While the regular season has been mostly a breeze, the problems for the Mustangs have rested in the postseason. It’s there that, before entering this season’s Class 4A state championships, they’ve fizzled out quickly – going just 3-2 in the playoffs and making premature exits each season.

But as they head to Raleigh’s Reynolds Coliseum for their first state championship final on Saturday, March 15 – where they will take on Southeast Raleigh (26-2) – there is a different feel to this team.

Take their regional championship game against rival Ardrey Kell last Friday, for instance. The Knights jumped all over the Mustangs early, taking an 11-2 lead in the first quarter, and appeared to be in control of a run that would seal a lesser team’s fate.

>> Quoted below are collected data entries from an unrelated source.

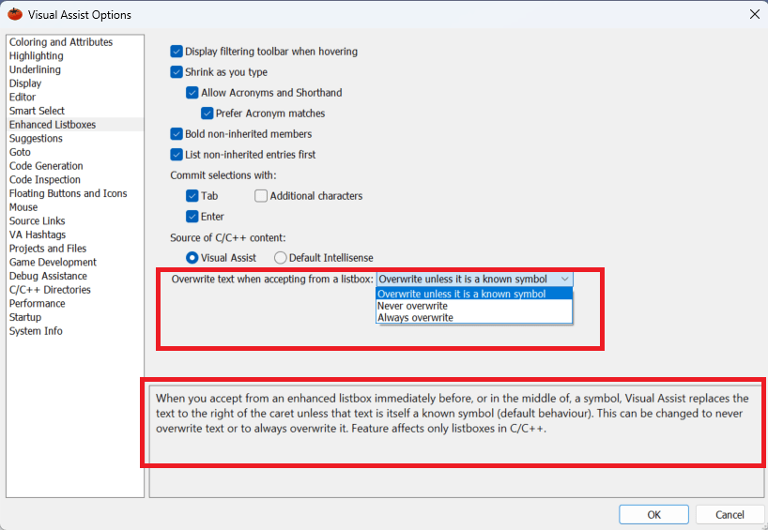The width and height of the screenshot is (768, 530).
Task: Close the Visual Assist Options dialog
Action: click(754, 14)
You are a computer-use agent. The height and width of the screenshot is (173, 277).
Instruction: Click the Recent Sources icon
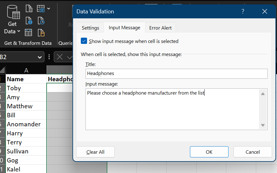41,21
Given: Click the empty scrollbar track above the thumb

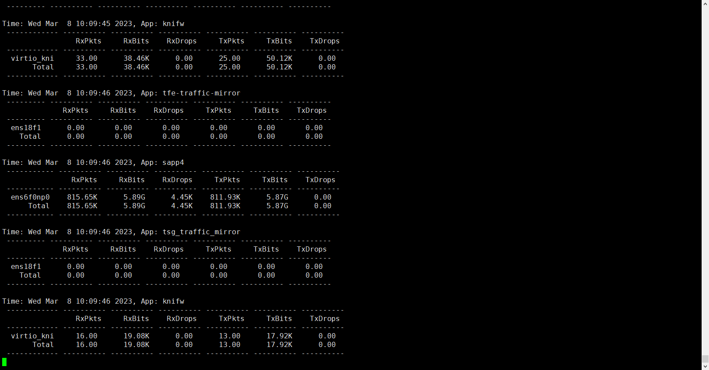Looking at the screenshot, I should click(x=705, y=174).
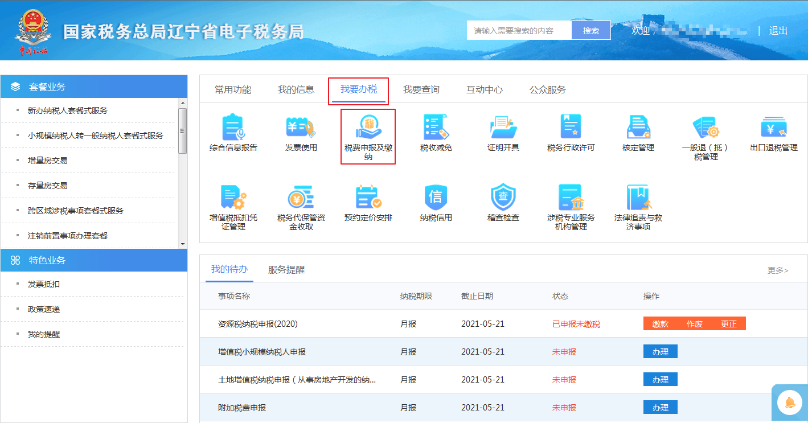Image resolution: width=808 pixels, height=423 pixels.
Task: Click the search input field
Action: [518, 30]
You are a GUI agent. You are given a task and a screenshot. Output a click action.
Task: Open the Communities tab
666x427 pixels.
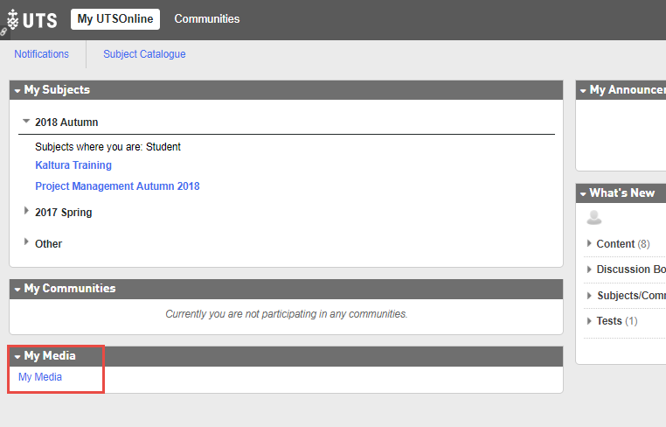[206, 19]
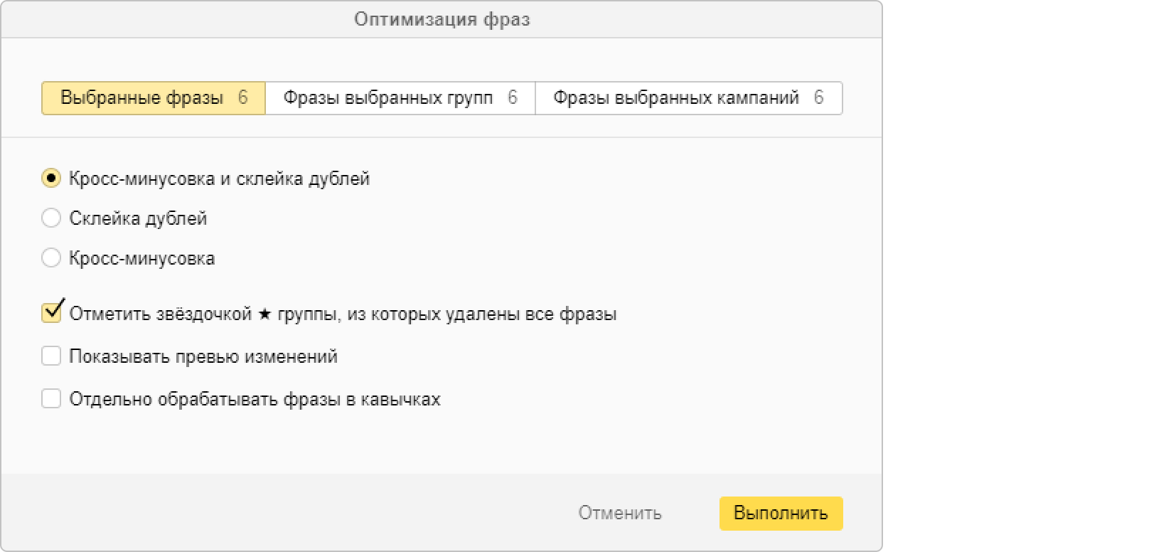Click the "Отменить" button

[620, 513]
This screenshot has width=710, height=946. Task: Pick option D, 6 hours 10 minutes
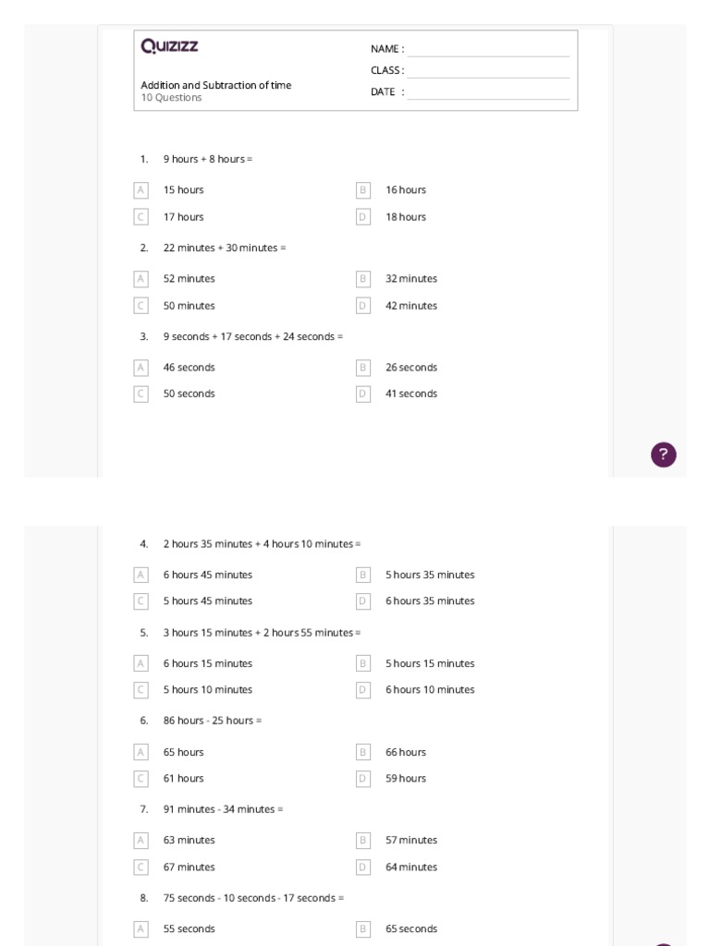[363, 690]
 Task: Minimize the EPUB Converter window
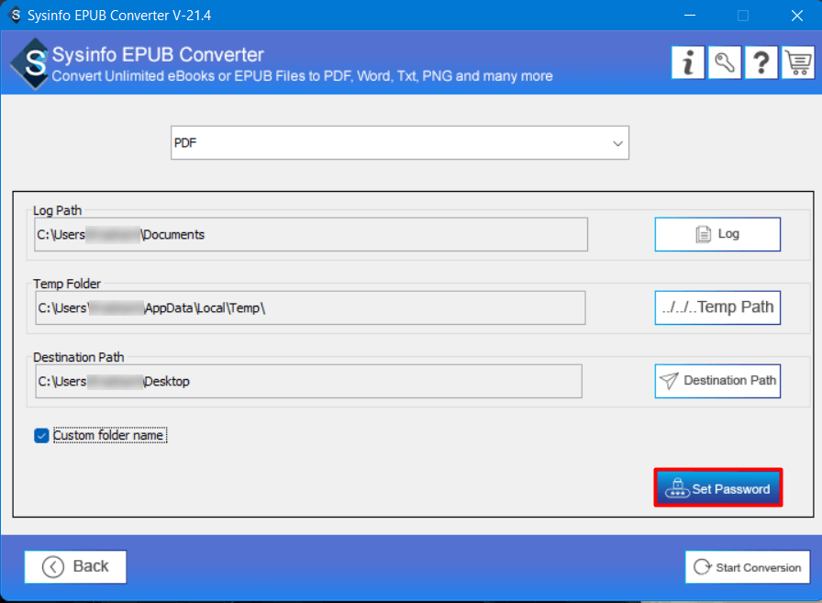pyautogui.click(x=690, y=15)
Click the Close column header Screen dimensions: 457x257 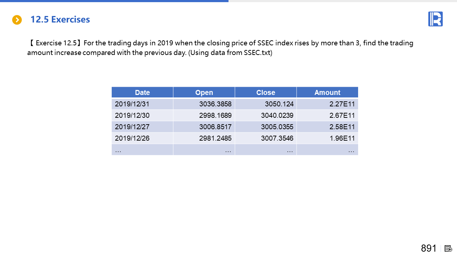[266, 92]
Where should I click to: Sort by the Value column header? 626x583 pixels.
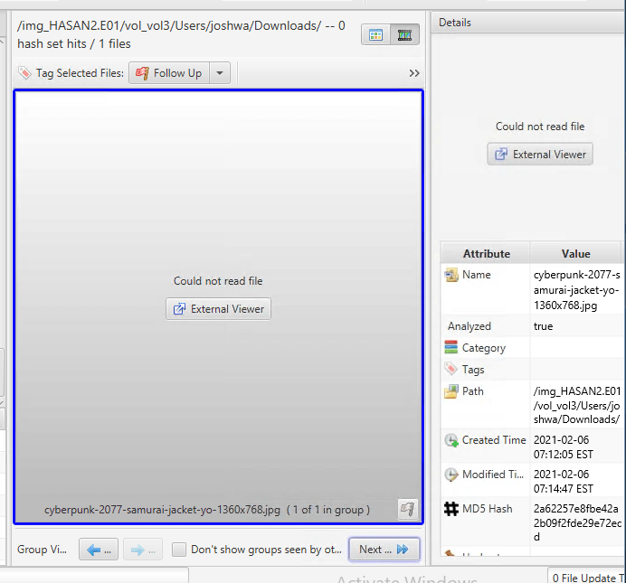click(x=575, y=254)
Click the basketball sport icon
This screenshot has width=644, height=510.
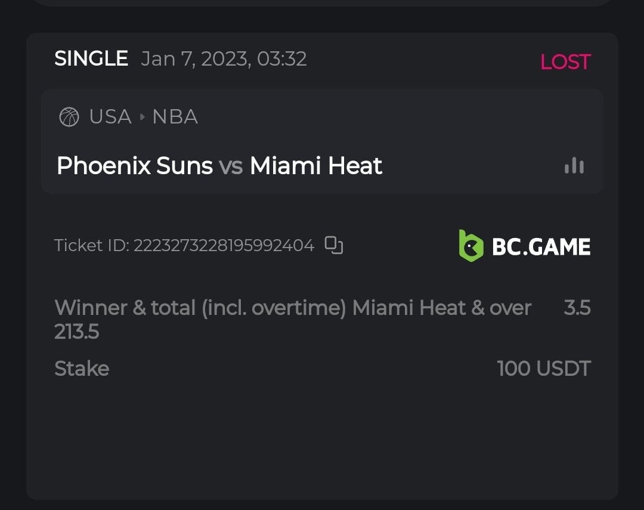click(69, 117)
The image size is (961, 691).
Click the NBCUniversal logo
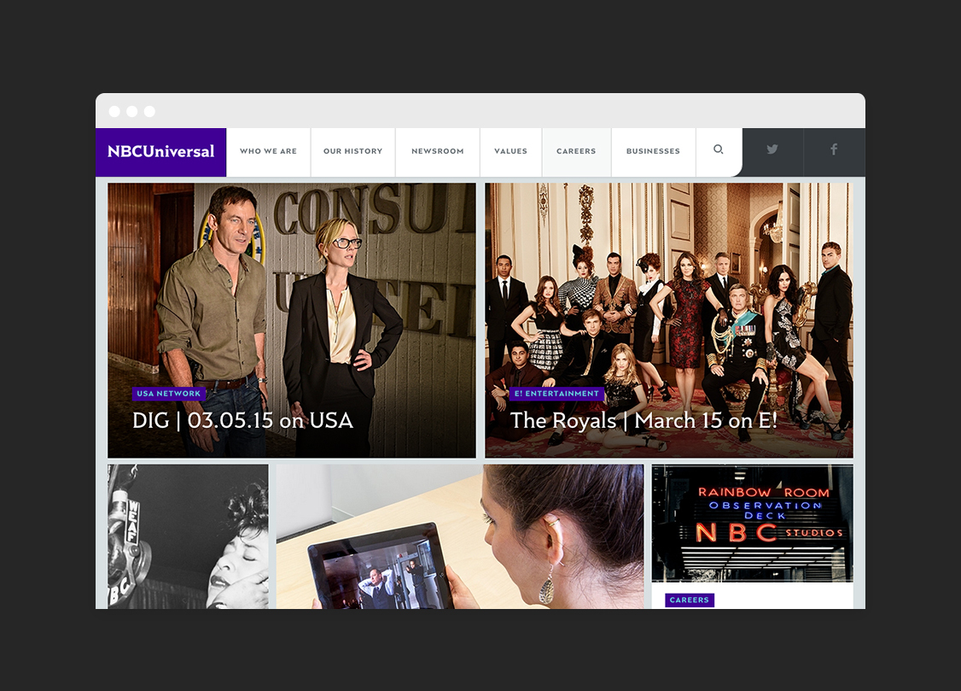(x=160, y=151)
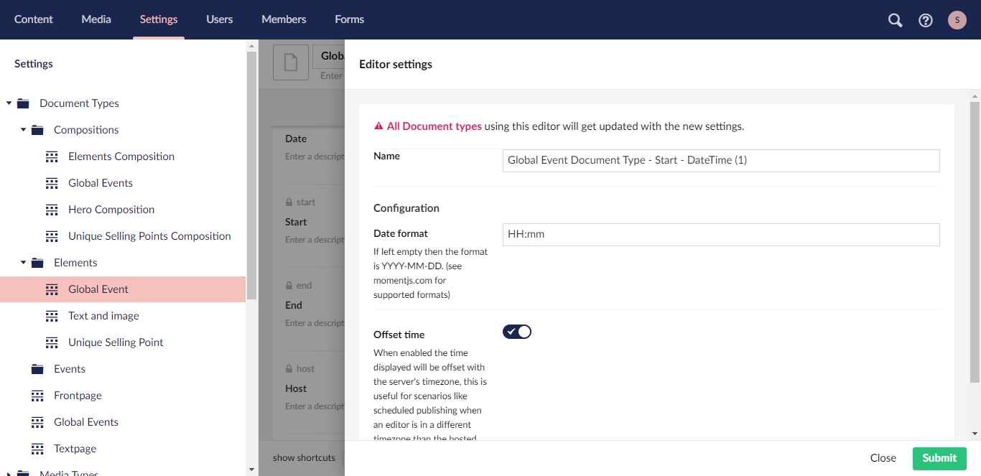Click the Date format input field
Viewport: 981px width, 476px height.
(x=721, y=235)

But Myers Park isn’t an ordinary team. Fueled by the memory of the past two seasons and their first regular-season loss since January 2011, the Mustangs gathered their collective breath and rallied.

They had big stops on defense, made clutch shots, crisp passes and before Ardrey Kell could regroup, it was the Knights who were seemingly out of it, down 24-11 after a deflating 22-0 Mustang run.

And in the middle of all of the game-changing action, much the same as she’s been for the past four years, was senior guard Saadia Timpton.

“(Against Ardrey Kell) there were two or three times where she sprinted back to knock the ball away or regain possession herself for us,” said second-year coach Barbara Nelson. “She’s been willing to do whatever we need her to. Her leadership has been terrific. She does it all – I mean she does everything we ask of her to make us successful.”

Nelson said early on in her career, and with talented post players including her sister, India (now a freshman at UNC-Greensboro), Timpton would see an opponent shoot and sprint out, beating defenses down the court for easy layups.  In part, those easy buckets led her to average nearly 13 points per game her sophomore and junior seasons and allowed her to cross the 1,000-point plateau last year.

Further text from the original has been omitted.